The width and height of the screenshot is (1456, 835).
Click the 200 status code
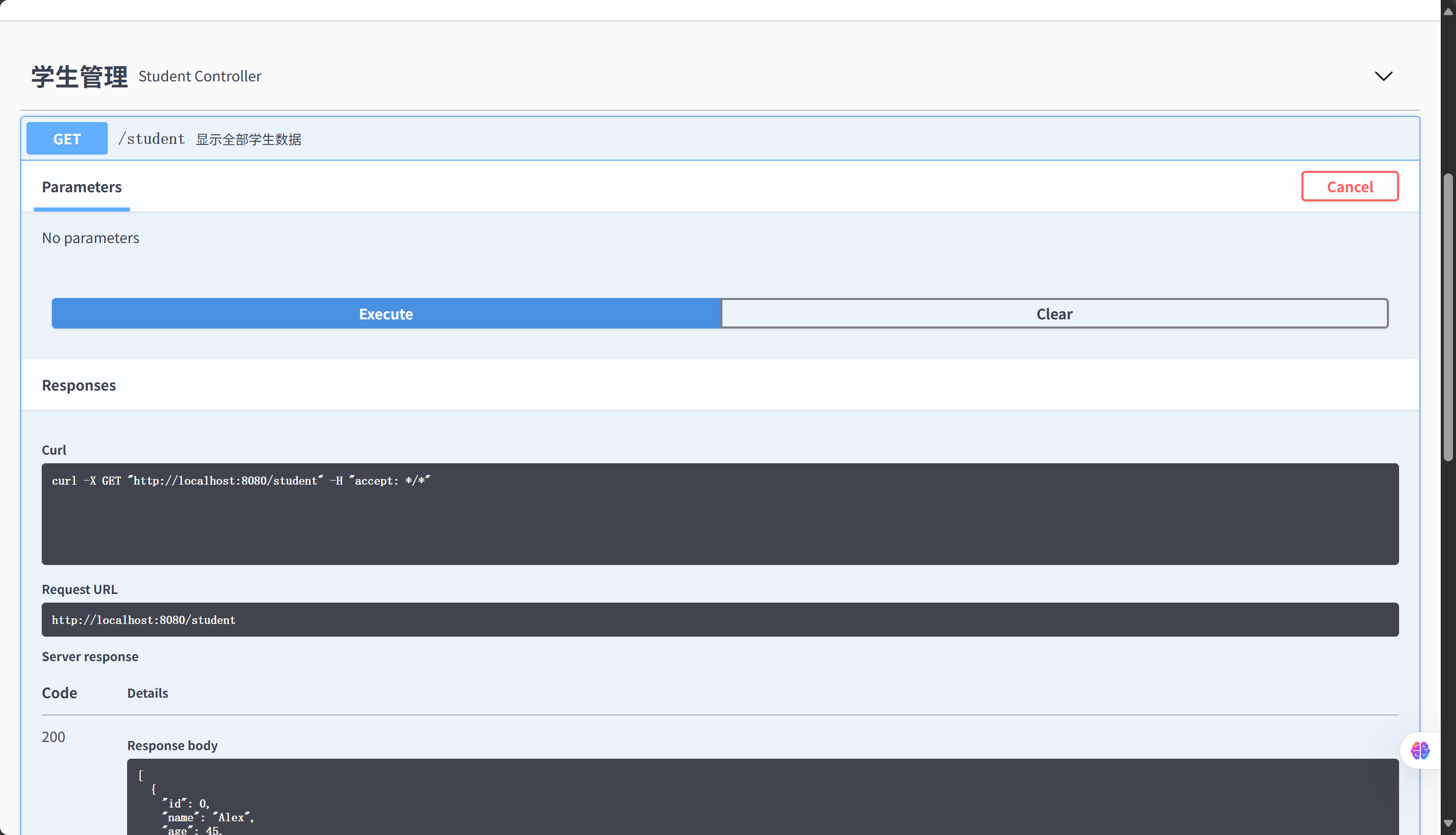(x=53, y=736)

--

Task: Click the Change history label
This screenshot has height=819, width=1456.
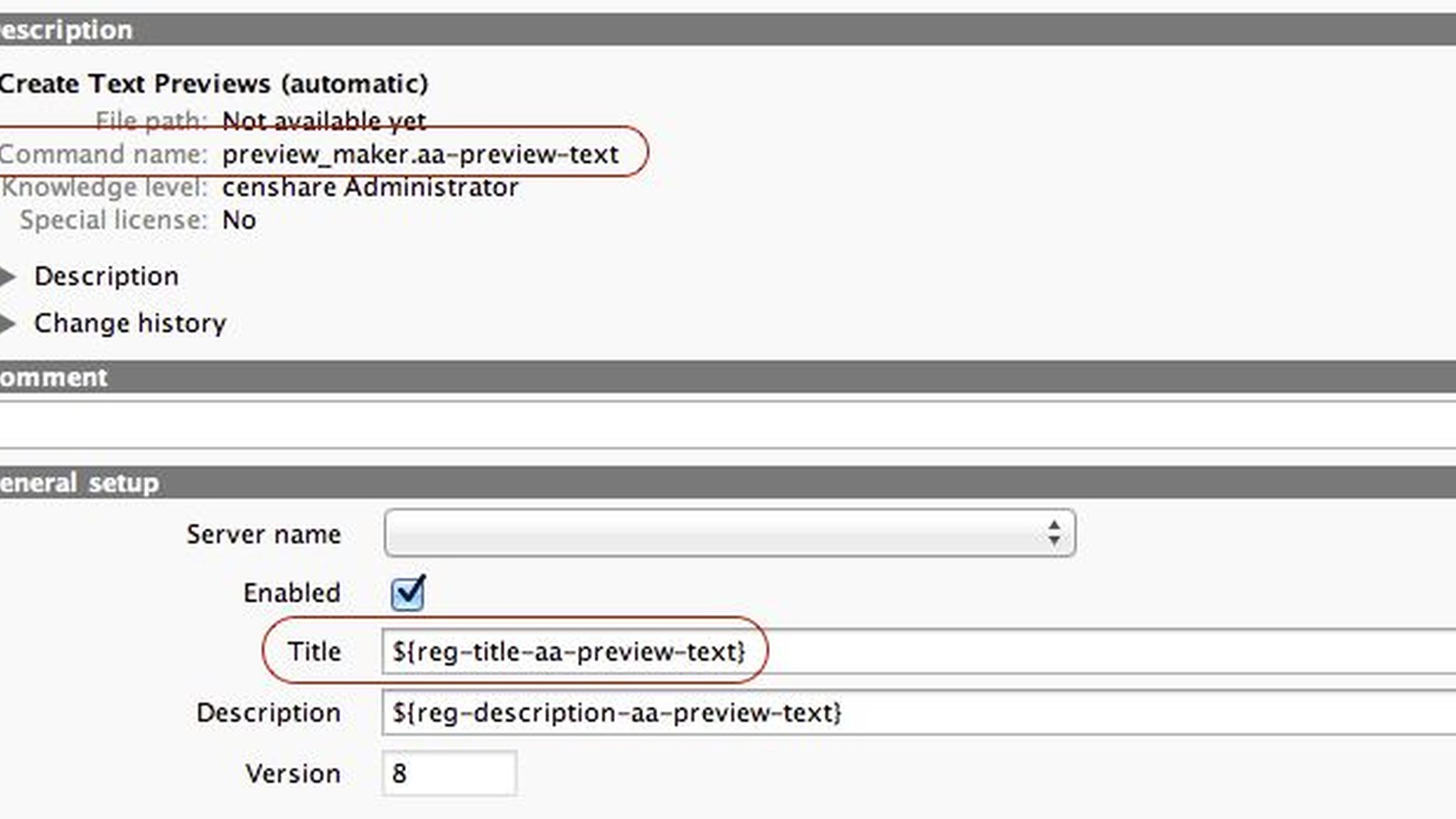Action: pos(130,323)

* * *

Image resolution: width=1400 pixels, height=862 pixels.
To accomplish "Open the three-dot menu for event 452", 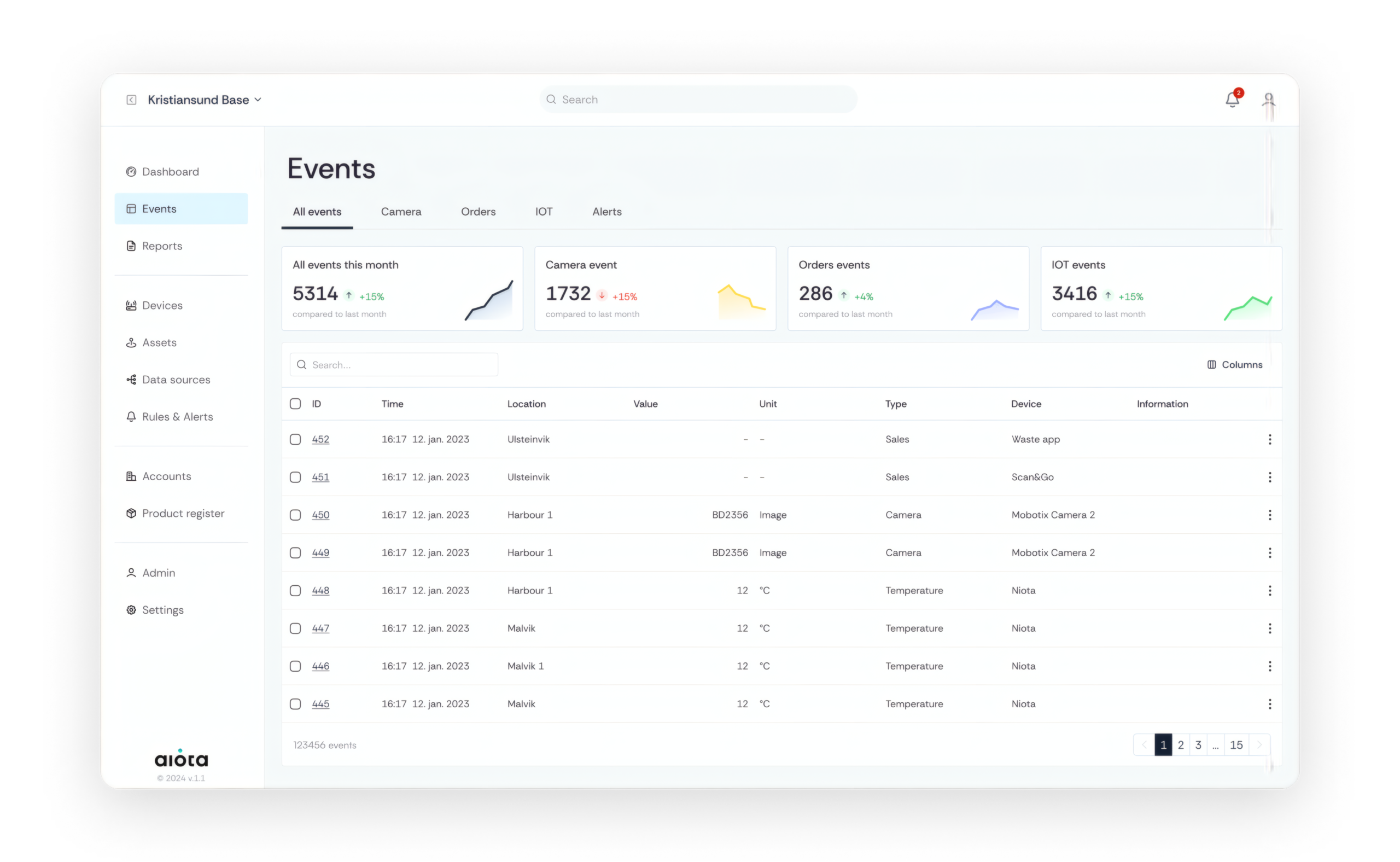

● **WHAT THE TASK REQUIRES**
In the data above, take the line with "Image resolution: width=1400", the line with "the three-dot menu", and every line between, and set them down exactly without pictures.

● **OUTPUT BELOW**
Image resolution: width=1400 pixels, height=862 pixels.
To accomplish "Open the three-dot menu for event 452", 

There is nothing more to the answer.